### Exercise
Render every entry exactly as it appears.

──────── Recorded data ────────

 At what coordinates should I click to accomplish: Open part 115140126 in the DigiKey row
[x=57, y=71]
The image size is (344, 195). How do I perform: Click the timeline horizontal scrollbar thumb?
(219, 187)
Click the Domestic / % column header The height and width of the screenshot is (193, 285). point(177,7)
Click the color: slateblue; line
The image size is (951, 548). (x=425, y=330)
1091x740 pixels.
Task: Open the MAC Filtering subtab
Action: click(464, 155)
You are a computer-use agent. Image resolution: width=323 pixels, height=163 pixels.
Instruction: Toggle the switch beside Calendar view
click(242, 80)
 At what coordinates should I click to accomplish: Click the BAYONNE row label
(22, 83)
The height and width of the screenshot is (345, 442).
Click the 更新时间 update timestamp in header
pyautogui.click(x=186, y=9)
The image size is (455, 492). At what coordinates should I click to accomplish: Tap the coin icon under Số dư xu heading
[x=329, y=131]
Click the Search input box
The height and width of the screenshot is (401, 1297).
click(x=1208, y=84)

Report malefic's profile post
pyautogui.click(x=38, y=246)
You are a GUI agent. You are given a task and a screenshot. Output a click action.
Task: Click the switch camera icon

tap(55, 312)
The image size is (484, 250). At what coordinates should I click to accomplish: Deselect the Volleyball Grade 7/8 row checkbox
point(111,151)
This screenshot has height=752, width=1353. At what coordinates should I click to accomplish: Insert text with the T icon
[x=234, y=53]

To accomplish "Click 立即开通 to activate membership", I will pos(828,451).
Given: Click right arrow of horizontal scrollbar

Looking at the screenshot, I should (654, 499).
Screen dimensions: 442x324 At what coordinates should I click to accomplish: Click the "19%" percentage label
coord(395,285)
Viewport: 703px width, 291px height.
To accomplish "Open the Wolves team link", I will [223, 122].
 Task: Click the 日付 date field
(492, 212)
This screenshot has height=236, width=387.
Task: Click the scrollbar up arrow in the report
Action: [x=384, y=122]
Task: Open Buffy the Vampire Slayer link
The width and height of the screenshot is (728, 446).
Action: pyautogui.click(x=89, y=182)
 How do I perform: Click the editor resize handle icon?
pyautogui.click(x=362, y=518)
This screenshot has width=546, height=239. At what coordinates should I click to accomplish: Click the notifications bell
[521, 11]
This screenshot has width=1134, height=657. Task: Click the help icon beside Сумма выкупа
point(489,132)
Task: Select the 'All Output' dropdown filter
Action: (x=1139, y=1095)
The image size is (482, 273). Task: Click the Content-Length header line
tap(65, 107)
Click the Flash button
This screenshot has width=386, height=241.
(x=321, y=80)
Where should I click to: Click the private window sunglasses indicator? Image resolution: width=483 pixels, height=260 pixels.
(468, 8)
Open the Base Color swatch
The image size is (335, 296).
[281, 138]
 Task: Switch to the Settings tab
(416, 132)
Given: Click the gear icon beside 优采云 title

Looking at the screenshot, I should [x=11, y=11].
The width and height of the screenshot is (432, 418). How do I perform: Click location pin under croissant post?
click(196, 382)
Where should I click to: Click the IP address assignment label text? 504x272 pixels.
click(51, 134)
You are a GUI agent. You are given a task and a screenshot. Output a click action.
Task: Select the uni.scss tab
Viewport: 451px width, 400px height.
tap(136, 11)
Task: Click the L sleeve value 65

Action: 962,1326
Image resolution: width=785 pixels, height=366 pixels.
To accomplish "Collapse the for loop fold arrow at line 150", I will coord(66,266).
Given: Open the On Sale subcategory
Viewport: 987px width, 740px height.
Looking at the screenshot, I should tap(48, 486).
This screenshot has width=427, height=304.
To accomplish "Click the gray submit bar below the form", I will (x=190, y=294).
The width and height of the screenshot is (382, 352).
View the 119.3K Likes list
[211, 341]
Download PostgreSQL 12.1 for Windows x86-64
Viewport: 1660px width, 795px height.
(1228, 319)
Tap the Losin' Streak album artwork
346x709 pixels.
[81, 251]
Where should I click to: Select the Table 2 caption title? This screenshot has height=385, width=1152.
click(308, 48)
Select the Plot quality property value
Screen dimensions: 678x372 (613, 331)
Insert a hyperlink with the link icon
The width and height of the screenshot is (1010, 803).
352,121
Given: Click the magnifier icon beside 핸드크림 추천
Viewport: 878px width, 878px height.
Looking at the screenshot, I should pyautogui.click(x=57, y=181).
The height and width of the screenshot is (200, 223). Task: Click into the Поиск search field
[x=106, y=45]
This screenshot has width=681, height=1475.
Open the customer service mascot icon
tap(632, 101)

────────

### Answer section
 At what coordinates should I click to accomplish: Open part 115140126 in the DigiKey row
[x=57, y=71]
The image size is (344, 195). How do I perform: Click the timeline horizontal scrollbar thumb?
(219, 187)
Click the Domestic / % column header The height and width of the screenshot is (193, 285). point(177,7)
Click the color: slateblue; line
The image size is (951, 548). (x=425, y=330)
1091x740 pixels.
Task: Open the MAC Filtering subtab
Action: click(464, 155)
You are a computer-use agent. Image resolution: width=323 pixels, height=163 pixels.
Instruction: Toggle the switch beside Calendar view
click(242, 80)
 At what coordinates should I click to accomplish: Click the BAYONNE row label
(22, 83)
The height and width of the screenshot is (345, 442).
Click the 更新时间 update timestamp in header
pyautogui.click(x=186, y=9)
The image size is (455, 492). At what coordinates should I click to accomplish: Tap the coin icon under Số dư xu heading
[x=329, y=131]
Click the Search input box
The height and width of the screenshot is (401, 1297).
click(x=1208, y=84)

Report malefic's profile post
pyautogui.click(x=38, y=246)
You are a GUI agent. You are given a task and a screenshot. Output a click action.
Task: Click the switch camera icon

tap(55, 312)
The image size is (484, 250). At what coordinates should I click to accomplish: Deselect the Volleyball Grade 7/8 row checkbox
point(111,151)
This screenshot has height=752, width=1353. At what coordinates should I click to accomplish: Insert text with the T icon
[x=234, y=53]

To accomplish "Click 立即开通 to activate membership", I will pos(828,451).
Given: Click right arrow of horizontal scrollbar

Looking at the screenshot, I should (654, 499).
Screen dimensions: 442x324 At what coordinates should I click to accomplish: Click the "19%" percentage label
coord(395,285)
Viewport: 703px width, 291px height.
To accomplish "Open the Wolves team link", I will [223, 122].
 Task: Click the 日付 date field
(492, 212)
This screenshot has height=236, width=387.
Task: Click the scrollbar up arrow in the report
Action: [x=384, y=122]
Task: Open Buffy the Vampire Slayer link
The width and height of the screenshot is (728, 446).
Action: pyautogui.click(x=89, y=182)
 How do I perform: Click the editor resize handle icon?
pyautogui.click(x=362, y=518)
This screenshot has width=546, height=239. At what coordinates should I click to accomplish: Click the notifications bell
[521, 11]
This screenshot has width=1134, height=657. Task: Click the help icon beside Сумма выкупа
point(489,132)
Task: Select the 'All Output' dropdown filter
Action: (x=1139, y=1095)
The image size is (482, 273). Task: Click the Content-Length header line
tap(65, 107)
Click the Flash button
This screenshot has width=386, height=241.
(x=321, y=80)
Where should I click to: Click the private window sunglasses indicator? Image resolution: width=483 pixels, height=260 pixels.
(468, 8)
Open the Base Color swatch
The image size is (335, 296).
[281, 138]
 Task: Switch to the Settings tab
(416, 132)
Given: Click the gear icon beside 优采云 title

Looking at the screenshot, I should [x=11, y=11].
The width and height of the screenshot is (432, 418). How do I perform: Click location pin under croissant post?
click(196, 382)
Where should I click to: Click the IP address assignment label text? 504x272 pixels.
click(51, 134)
You are a GUI agent. You are given a task and a screenshot. Output a click action.
Task: Select the uni.scss tab
Viewport: 451px width, 400px height.
tap(136, 11)
Task: Click the L sleeve value 65

Action: 962,1326
Image resolution: width=785 pixels, height=366 pixels.
To accomplish "Collapse the for loop fold arrow at line 150", I will coord(66,266).
Given: Open the On Sale subcategory
Viewport: 987px width, 740px height.
Looking at the screenshot, I should tap(48, 486).
This screenshot has width=427, height=304.
To accomplish "Click the gray submit bar below the form", I will (x=190, y=294).
The width and height of the screenshot is (382, 352).
View the 119.3K Likes list
[211, 341]
Download PostgreSQL 12.1 for Windows x86-64
Viewport: 1660px width, 795px height.
(1228, 319)
Tap the Losin' Streak album artwork
346x709 pixels.
[81, 251]
Where should I click to: Select the Table 2 caption title? This screenshot has height=385, width=1152.
click(308, 48)
Select the Plot quality property value
Screen dimensions: 678x372 (613, 331)
Insert a hyperlink with the link icon
The width and height of the screenshot is (1010, 803).
352,121
Given: Click the magnifier icon beside 핸드크림 추천
Viewport: 878px width, 878px height.
Looking at the screenshot, I should pyautogui.click(x=57, y=181).
The height and width of the screenshot is (200, 223). Task: Click into the Поиск search field
[x=106, y=45]
This screenshot has width=681, height=1475.
Open the customer service mascot icon
tap(632, 101)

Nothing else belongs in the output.